Seasonal freeze–thaw action has been shown to influence the behaviors of heavy metals in soil by changing soil aggregate formation, stabilization, and breakdown. Using rare earth oxides tracing method, this study conducted in-situ seasonal freeze–thaw experiments to examine the links between aggregate turnover behaviors and cadmium (Cd) release kinetics in black soil. Higher stability and longer turnover time of soil aggregates after spring freeze–thaw process than those just experienced autumn freeze–thaw process were found. Changes of the Cd distribution in different aggregates during the freeze–thaw process were mainly driven by soil aggregate transformations. Autumn freeze–thaw events increased the exchangeable Cd amounts in bulk soil and ≥ 0.25 mm aggregates, while no difference was found for the soils subjected to spring freeze–thaw events. The freeze–thaw process decreased the amounts of Cd released from soil, and the lowest amounts were found in the spring snow-removed treatment.
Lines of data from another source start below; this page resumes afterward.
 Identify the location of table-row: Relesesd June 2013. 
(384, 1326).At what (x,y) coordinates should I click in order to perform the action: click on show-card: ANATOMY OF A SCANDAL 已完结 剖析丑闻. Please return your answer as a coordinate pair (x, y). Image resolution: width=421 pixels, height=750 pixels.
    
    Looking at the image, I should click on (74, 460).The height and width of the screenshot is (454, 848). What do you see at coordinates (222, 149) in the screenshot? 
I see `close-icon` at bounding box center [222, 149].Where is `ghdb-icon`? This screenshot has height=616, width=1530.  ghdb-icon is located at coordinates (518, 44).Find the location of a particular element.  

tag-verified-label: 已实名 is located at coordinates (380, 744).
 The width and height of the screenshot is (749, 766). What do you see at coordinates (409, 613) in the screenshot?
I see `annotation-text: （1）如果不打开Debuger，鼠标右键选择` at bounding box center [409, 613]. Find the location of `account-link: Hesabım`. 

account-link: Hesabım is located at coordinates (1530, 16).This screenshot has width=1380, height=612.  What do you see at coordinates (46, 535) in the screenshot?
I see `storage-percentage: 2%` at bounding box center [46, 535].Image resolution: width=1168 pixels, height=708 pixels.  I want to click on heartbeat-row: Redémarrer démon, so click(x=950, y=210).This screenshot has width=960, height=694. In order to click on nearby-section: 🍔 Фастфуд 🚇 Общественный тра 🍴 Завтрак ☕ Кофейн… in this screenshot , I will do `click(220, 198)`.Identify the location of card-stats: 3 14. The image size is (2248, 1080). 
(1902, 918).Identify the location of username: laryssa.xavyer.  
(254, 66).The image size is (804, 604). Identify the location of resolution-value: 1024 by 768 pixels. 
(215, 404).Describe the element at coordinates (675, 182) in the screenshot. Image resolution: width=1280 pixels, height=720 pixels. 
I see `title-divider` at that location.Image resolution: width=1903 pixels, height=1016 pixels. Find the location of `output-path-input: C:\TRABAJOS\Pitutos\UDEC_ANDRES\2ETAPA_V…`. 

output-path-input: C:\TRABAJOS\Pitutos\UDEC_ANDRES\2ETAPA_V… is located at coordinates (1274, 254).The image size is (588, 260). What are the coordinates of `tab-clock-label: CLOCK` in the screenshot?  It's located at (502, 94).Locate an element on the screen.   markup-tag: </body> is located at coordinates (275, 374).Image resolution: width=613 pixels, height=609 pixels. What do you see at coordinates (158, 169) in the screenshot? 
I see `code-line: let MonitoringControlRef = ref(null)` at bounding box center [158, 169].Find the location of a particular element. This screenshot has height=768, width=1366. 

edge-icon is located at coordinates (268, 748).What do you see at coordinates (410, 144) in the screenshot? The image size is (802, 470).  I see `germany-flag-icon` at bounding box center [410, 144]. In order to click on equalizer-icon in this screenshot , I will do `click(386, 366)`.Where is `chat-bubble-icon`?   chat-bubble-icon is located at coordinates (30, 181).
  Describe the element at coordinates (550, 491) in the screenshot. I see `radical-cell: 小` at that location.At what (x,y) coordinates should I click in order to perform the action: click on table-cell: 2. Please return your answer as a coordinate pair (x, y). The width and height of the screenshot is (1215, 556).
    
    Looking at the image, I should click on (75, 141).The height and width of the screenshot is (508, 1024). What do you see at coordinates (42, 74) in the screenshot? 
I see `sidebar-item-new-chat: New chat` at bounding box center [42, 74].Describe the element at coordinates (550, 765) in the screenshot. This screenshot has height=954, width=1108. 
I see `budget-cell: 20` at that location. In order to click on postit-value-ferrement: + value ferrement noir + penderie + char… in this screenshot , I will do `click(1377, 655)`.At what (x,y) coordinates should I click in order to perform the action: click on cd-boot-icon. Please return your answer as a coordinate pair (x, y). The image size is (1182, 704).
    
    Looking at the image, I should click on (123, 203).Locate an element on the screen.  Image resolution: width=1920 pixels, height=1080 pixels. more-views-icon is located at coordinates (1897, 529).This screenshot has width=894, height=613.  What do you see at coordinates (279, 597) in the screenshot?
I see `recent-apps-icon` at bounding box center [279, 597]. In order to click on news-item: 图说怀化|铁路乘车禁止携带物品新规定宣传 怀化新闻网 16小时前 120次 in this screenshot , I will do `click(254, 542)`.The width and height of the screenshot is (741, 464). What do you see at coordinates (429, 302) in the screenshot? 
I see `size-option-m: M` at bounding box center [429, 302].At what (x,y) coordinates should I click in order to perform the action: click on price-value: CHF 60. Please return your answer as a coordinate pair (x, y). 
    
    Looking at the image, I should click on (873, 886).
Redundancy analysis indicated that the exchangeable, reducible, and residual Cd fractions accounted for most of the variations in Cd release. This study is the first to apply rare earth oxides as an approach to uncover the role of soil aggregate turnover dynamics in explaining the environmental behaviors of heavy metals in seasonal freeze–thaw regions.